[Your goal]
Can you write out all of the material below, word for word and line for line?

[Extracted data]
........

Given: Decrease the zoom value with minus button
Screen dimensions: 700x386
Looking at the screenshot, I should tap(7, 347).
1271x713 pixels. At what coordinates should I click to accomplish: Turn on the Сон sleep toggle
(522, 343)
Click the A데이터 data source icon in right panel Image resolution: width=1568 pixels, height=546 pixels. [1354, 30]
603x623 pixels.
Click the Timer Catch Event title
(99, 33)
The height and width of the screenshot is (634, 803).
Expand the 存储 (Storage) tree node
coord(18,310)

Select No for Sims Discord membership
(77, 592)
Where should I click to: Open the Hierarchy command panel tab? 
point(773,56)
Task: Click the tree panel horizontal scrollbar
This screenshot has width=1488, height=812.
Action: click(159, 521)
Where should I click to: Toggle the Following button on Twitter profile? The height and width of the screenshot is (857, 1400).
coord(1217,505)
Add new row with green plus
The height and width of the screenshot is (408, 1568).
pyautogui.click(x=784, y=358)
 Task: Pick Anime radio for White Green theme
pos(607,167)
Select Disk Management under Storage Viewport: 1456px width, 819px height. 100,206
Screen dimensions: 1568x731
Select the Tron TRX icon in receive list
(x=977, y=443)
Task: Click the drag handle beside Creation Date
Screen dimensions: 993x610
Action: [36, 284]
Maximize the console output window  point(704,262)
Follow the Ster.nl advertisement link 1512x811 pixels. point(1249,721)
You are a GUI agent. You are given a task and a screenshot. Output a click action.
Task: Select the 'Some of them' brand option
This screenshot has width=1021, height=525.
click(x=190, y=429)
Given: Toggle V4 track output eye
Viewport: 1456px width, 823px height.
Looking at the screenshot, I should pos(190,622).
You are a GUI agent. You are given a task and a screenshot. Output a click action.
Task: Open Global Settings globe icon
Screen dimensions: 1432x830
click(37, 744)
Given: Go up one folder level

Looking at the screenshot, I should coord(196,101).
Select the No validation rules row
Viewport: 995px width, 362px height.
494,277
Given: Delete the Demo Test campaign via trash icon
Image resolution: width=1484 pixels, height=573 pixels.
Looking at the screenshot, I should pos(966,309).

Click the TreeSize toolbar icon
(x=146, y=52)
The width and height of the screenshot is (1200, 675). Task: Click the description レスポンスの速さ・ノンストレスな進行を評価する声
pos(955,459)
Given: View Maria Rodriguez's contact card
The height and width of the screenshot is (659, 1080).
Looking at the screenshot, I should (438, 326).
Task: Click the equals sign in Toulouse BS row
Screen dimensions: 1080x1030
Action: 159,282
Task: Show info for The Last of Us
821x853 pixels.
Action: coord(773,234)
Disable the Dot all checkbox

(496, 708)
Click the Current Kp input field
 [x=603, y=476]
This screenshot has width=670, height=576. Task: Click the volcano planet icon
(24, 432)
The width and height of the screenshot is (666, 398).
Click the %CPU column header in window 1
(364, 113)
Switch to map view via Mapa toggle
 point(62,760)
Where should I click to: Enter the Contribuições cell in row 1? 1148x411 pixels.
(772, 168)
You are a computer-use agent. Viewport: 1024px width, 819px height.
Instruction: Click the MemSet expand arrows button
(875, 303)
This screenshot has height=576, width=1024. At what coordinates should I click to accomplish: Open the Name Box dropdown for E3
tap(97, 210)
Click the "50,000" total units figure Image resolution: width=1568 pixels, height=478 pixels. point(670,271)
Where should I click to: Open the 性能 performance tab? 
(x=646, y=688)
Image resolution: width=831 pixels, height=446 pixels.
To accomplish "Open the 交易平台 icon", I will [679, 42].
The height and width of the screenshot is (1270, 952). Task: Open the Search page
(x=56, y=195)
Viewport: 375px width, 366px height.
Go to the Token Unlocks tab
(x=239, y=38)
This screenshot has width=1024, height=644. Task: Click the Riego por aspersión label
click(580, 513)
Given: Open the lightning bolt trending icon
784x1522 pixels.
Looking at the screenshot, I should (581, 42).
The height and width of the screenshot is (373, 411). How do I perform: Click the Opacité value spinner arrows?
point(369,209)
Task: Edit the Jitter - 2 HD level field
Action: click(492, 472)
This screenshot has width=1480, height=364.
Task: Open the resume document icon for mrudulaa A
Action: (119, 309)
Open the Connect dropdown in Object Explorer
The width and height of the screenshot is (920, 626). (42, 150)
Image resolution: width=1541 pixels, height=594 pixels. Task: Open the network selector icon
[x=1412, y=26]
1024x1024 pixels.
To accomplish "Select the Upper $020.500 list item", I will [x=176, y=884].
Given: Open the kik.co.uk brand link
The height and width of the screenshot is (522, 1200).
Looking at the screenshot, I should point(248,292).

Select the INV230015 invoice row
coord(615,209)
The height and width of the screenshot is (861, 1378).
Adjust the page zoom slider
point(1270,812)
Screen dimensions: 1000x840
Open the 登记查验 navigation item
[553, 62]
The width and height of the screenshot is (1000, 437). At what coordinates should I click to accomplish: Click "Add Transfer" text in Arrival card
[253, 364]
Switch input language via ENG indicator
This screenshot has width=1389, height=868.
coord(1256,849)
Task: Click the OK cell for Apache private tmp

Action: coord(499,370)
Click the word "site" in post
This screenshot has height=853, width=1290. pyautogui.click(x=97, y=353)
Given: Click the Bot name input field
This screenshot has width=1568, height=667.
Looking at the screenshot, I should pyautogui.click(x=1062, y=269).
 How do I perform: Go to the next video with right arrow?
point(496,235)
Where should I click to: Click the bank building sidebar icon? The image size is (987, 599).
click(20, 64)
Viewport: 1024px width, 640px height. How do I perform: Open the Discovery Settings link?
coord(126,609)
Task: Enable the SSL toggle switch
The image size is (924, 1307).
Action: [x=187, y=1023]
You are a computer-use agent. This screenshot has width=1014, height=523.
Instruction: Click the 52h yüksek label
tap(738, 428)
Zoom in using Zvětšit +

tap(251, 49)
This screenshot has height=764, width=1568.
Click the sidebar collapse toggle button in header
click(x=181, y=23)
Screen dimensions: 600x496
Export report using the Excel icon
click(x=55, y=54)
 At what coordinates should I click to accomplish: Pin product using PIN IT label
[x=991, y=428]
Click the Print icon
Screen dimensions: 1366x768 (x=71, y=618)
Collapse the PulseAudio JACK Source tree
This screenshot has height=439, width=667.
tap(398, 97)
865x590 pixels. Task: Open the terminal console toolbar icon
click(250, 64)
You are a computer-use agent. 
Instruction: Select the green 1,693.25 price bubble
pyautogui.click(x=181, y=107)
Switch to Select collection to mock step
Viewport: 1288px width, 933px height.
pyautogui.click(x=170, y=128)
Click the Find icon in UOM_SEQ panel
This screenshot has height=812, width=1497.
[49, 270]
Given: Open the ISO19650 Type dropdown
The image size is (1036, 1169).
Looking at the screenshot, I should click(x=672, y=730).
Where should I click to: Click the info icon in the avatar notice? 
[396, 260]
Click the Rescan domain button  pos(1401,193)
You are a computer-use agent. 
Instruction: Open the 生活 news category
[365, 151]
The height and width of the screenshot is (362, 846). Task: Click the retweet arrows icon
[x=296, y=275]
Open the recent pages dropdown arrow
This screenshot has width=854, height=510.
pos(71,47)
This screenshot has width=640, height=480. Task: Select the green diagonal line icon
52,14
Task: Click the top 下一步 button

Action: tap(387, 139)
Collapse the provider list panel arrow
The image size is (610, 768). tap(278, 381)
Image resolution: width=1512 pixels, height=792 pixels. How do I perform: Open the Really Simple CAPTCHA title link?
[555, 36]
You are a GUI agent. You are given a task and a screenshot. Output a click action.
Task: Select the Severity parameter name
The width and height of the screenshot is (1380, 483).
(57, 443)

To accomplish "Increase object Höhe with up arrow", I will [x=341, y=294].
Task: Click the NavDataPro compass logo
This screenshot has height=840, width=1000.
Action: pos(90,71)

........

[The completed task]
Given: Decrease the zoom value with minus button
Screen dimensions: 700x386
Looking at the screenshot, I should tap(7, 347).
1271x713 pixels. At what coordinates should I click to accomplish: Turn on the Сон sleep toggle
(522, 343)
Click the A데이터 data source icon in right panel Image resolution: width=1568 pixels, height=546 pixels. [1354, 30]
603x623 pixels.
Click the Timer Catch Event title
(99, 33)
The height and width of the screenshot is (634, 803).
Expand the 存储 (Storage) tree node
coord(18,310)

Select No for Sims Discord membership
(77, 592)
Where should I click to: Open the Hierarchy command panel tab? 
point(773,56)
Task: Click the tree panel horizontal scrollbar
This screenshot has width=1488, height=812.
Action: click(159, 521)
Where should I click to: Toggle the Following button on Twitter profile? The height and width of the screenshot is (857, 1400).
coord(1217,505)
Add new row with green plus
The height and width of the screenshot is (408, 1568).
pyautogui.click(x=784, y=358)
 Task: Pick Anime radio for White Green theme
pos(607,167)
Select Disk Management under Storage Viewport: 1456px width, 819px height. 100,206
Screen dimensions: 1568x731
Select the Tron TRX icon in receive list
(x=977, y=443)
Task: Click the drag handle beside Creation Date
Screen dimensions: 993x610
Action: [36, 284]
Maximize the console output window  point(704,262)
Follow the Ster.nl advertisement link 1512x811 pixels. point(1249,721)
You are a GUI agent. You are given a task and a screenshot. Output a click action.
Task: Select the 'Some of them' brand option
This screenshot has width=1021, height=525.
click(x=190, y=429)
Given: Toggle V4 track output eye
Viewport: 1456px width, 823px height.
Looking at the screenshot, I should pos(190,622).
You are a GUI agent. You are given a task and a screenshot. Output a click action.
Task: Open Global Settings globe icon
Screen dimensions: 1432x830
click(37, 744)
Given: Go up one folder level

Looking at the screenshot, I should coord(196,101).
Select the No validation rules row
Viewport: 995px width, 362px height.
494,277
Given: Delete the Demo Test campaign via trash icon
Image resolution: width=1484 pixels, height=573 pixels.
Looking at the screenshot, I should pos(966,309).

Click the TreeSize toolbar icon
(x=146, y=52)
The width and height of the screenshot is (1200, 675). Task: Click the description レスポンスの速さ・ノンストレスな進行を評価する声
pos(955,459)
Given: View Maria Rodriguez's contact card
The height and width of the screenshot is (659, 1080).
Looking at the screenshot, I should (438, 326).
Task: Click the equals sign in Toulouse BS row
Screen dimensions: 1080x1030
Action: 159,282
Task: Show info for The Last of Us
821x853 pixels.
Action: coord(773,234)
Disable the Dot all checkbox

(496, 708)
Click the Current Kp input field
 [x=603, y=476]
This screenshot has width=670, height=576. Task: Click the volcano planet icon
(24, 432)
The width and height of the screenshot is (666, 398).
Click the %CPU column header in window 1
(364, 113)
Switch to map view via Mapa toggle
 point(62,760)
Where should I click to: Enter the Contribuições cell in row 1? 1148x411 pixels.
(772, 168)
You are a computer-use agent. Viewport: 1024px width, 819px height.
Instruction: Click the MemSet expand arrows button
(875, 303)
This screenshot has height=576, width=1024. At what coordinates should I click to accomplish: Open the Name Box dropdown for E3
tap(97, 210)
Click the "50,000" total units figure Image resolution: width=1568 pixels, height=478 pixels. point(670,271)
Where should I click to: Open the 性能 performance tab? 
(x=646, y=688)
Image resolution: width=831 pixels, height=446 pixels.
To accomplish "Open the 交易平台 icon", I will [679, 42].
The height and width of the screenshot is (1270, 952). Task: Open the Search page
(x=56, y=195)
Viewport: 375px width, 366px height.
Go to the Token Unlocks tab
(x=239, y=38)
This screenshot has width=1024, height=644. Task: Click the Riego por aspersión label
click(580, 513)
Given: Open the lightning bolt trending icon
784x1522 pixels.
Looking at the screenshot, I should (581, 42).
The height and width of the screenshot is (373, 411). How do I perform: Click the Opacité value spinner arrows?
point(369,209)
Task: Edit the Jitter - 2 HD level field
Action: click(492, 472)
This screenshot has width=1480, height=364.
Task: Open the resume document icon for mrudulaa A
Action: (119, 309)
Open the Connect dropdown in Object Explorer
The width and height of the screenshot is (920, 626). (42, 150)
Image resolution: width=1541 pixels, height=594 pixels. Task: Open the network selector icon
[x=1412, y=26]
1024x1024 pixels.
To accomplish "Select the Upper $020.500 list item", I will [x=176, y=884].
Given: Open the kik.co.uk brand link
The height and width of the screenshot is (522, 1200).
Looking at the screenshot, I should point(248,292).

Select the INV230015 invoice row
coord(615,209)
The height and width of the screenshot is (861, 1378).
Adjust the page zoom slider
point(1270,812)
Screen dimensions: 1000x840
Open the 登记查验 navigation item
[553, 62]
The width and height of the screenshot is (1000, 437). At what coordinates should I click to accomplish: Click "Add Transfer" text in Arrival card
[253, 364]
Switch input language via ENG indicator
This screenshot has width=1389, height=868.
coord(1256,849)
Task: Click the OK cell for Apache private tmp

Action: coord(499,370)
Click the word "site" in post
This screenshot has height=853, width=1290. pyautogui.click(x=97, y=353)
Given: Click the Bot name input field
This screenshot has width=1568, height=667.
Looking at the screenshot, I should pyautogui.click(x=1062, y=269).
 How do I perform: Go to the next video with right arrow?
point(496,235)
Where should I click to: Click the bank building sidebar icon? The image size is (987, 599).
click(20, 64)
Viewport: 1024px width, 640px height. How do I perform: Open the Discovery Settings link?
coord(126,609)
Task: Enable the SSL toggle switch
The image size is (924, 1307).
Action: [x=187, y=1023]
You are a computer-use agent. This screenshot has width=1014, height=523.
Instruction: Click the 52h yüksek label
tap(738, 428)
Zoom in using Zvětšit +

tap(251, 49)
This screenshot has height=764, width=1568.
Click the sidebar collapse toggle button in header
click(x=181, y=23)
Screen dimensions: 600x496
Export report using the Excel icon
click(x=55, y=54)
 At what coordinates should I click to accomplish: Pin product using PIN IT label
[x=991, y=428]
Click the Print icon
Screen dimensions: 1366x768 (x=71, y=618)
Collapse the PulseAudio JACK Source tree
This screenshot has height=439, width=667.
tap(398, 97)
865x590 pixels. Task: Open the terminal console toolbar icon
click(250, 64)
You are a computer-use agent. 
Instruction: Select the green 1,693.25 price bubble
pyautogui.click(x=181, y=107)
Switch to Select collection to mock step
Viewport: 1288px width, 933px height.
pyautogui.click(x=170, y=128)
Click the Find icon in UOM_SEQ panel
This screenshot has height=812, width=1497.
[49, 270]
Given: Open the ISO19650 Type dropdown
The image size is (1036, 1169).
Looking at the screenshot, I should click(x=672, y=730).
Where should I click to: Click the info icon in the avatar notice? 
[396, 260]
Click the Rescan domain button  pos(1401,193)
You are a computer-use agent. 
Instruction: Open the 生活 news category
[365, 151]
The height and width of the screenshot is (362, 846). Task: Click the retweet arrows icon
[x=296, y=275]
Open the recent pages dropdown arrow
This screenshot has width=854, height=510.
pos(71,47)
This screenshot has width=640, height=480. Task: Select the green diagonal line icon
52,14
Task: Click the top 下一步 button

Action: tap(387, 139)
Collapse the provider list panel arrow
The image size is (610, 768). tap(278, 381)
Image resolution: width=1512 pixels, height=792 pixels. How do I perform: Open the Really Simple CAPTCHA title link?
[555, 36]
You are a GUI agent. You are given a task and a screenshot. Output a click action.
Task: Select the Severity parameter name
The width and height of the screenshot is (1380, 483).
(57, 443)

To accomplish "Increase object Höhe with up arrow", I will [x=341, y=294].
Task: Click the NavDataPro compass logo
This screenshot has height=840, width=1000.
Action: pos(90,71)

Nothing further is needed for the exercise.